Compito assegnato
Prosegui l'articolo sulla nomina di Enzo Amich a portavoce cittadino di Fratelli d'Italia, riprendendo subito dopo l'ultima frase riportata.

Brano di testo
Enzo Amich nuovo portavoce cittadino di Fratelli d'Italia: 'Prima di tutto i giovani'

Nuovo incarico per il sindaco di Coniolo che lancia la volata verso i prossimi appuntamenti: le elezioni del 4 marzo e le regionali e comunali del 2019. Il 1 marzo Guido Crosetto in città?

CASALE MONFERRATO

Enzo Amich, popolarissimo sindaco di Coniolo, è da ieri ufficialmente il nuovo portavoce cittadino di Fratelli d'Italia. Il suo impegno sarà volto soprattutto al coinvolgimento dei giovani, una fascia di età in cui il partito guidato a livello nazionale da Giorgia Meloni è già – almeno a livello cittadino – particolarmente forte e poi i prossimi appuntamenti politici: le elezioni del 4 marzo, ovviamente, ma soprattutto le elezioni comunali e regionali del 2019 dove Fratelli d'Italia punta alto, con la probabilissima candidatura di Federico Riboldi a sindaco di Casale Monferrato e quella, altrettanto probabile, dello stesso Amich in consiglio regionale.

D'altra parte la sezione cittadina di Fratelli d'Italia ha assunto un peso a livello regionale (nel 2014 ha ottenuto il miglior risultato in termini assoluti di tutto il Piemonte, escludendo ovviamente Torino) che ne giustificano le ambizioni.

Dati di origine

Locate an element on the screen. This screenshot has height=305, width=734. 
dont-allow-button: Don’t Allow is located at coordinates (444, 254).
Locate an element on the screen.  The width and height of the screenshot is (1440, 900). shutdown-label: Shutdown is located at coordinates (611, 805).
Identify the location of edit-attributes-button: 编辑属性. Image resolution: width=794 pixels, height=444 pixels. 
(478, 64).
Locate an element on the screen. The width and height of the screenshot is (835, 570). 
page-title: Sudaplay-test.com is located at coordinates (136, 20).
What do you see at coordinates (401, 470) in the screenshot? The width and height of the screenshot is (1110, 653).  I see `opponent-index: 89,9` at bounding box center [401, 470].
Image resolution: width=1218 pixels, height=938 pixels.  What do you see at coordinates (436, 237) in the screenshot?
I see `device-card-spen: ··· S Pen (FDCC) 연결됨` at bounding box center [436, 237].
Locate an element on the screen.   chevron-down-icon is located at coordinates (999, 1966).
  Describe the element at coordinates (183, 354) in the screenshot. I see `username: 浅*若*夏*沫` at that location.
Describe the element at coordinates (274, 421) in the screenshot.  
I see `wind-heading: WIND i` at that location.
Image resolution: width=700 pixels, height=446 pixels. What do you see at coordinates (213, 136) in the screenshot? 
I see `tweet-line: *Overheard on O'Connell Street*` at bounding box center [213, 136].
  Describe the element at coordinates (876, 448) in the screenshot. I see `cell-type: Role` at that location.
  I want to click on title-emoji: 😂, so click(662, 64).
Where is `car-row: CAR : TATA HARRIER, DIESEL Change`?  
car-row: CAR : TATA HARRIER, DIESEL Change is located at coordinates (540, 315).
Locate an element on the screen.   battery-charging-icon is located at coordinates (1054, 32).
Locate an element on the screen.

Risposta finale
Spiega Federico Riboldi: “Enzo non possiede solo le doti di buon amministratore che tutti gli riconoscono, ma ha anche ottime doti organizzative. Ora c'è l'impegno in questa campagna elettorale che è importante anche se per noi rappresenta soprattutto un allenamento in vista degli appuntamenti del 2019 – le elezioni comunali e regionali – che per noi sono irrinunciabili. Per noi è meglio essere amministratori locali che andare a Roma”.

Per la questa campagna elettorale si attende la visita di Guido Crosetto che sarà a Casale Monferrato probabilmente il 1 marzo, con aperitivo in un locale cittadino.

Prosegue Enzo Amich: “La proposta di Fratelli d'Italia è l'unica proposta reale e concreta che esista nel panorama politico italiano, basata su due punti cardine: la natalità e la sicurezza e la legalità. Il 4 marzo la scelta sarà tra essere governati dal centrodestra e il caos totale”.

Sul suo impegno cittadino Amich precisa: “Abbiamo intanto lavorato molto per dare una sede al nostro partito – si trova in via Candiani 11 ndr – e poi puntiamo molto sui giovani. Abbiamo già un ottimo gruppo giovanile, c'è chi è rappresentante d'istituto, chi collabora con i giornali locali... Vogliamo dar loro le basi per poter diventare gli amministratori di domani, anche sfruttando iniziative come Monferrato 2020”.

E se dalle urne del 4 marzo non uscisse nessuna maggioranza e si andasse di nuovo verso una grossa coalizione Pd – Forza Italia, quale sarebbe la posizione di Fratelli d'Italia? Spiega Riboldi: “Non credo che Berlusconi faccia un'operazione del genere, anche perché il suo elettorato non gradirebbe mai un governo assieme al Pd e a Renzi. E non vorremmo mai un nuovo governo supino nei confronti di Bruxelles”.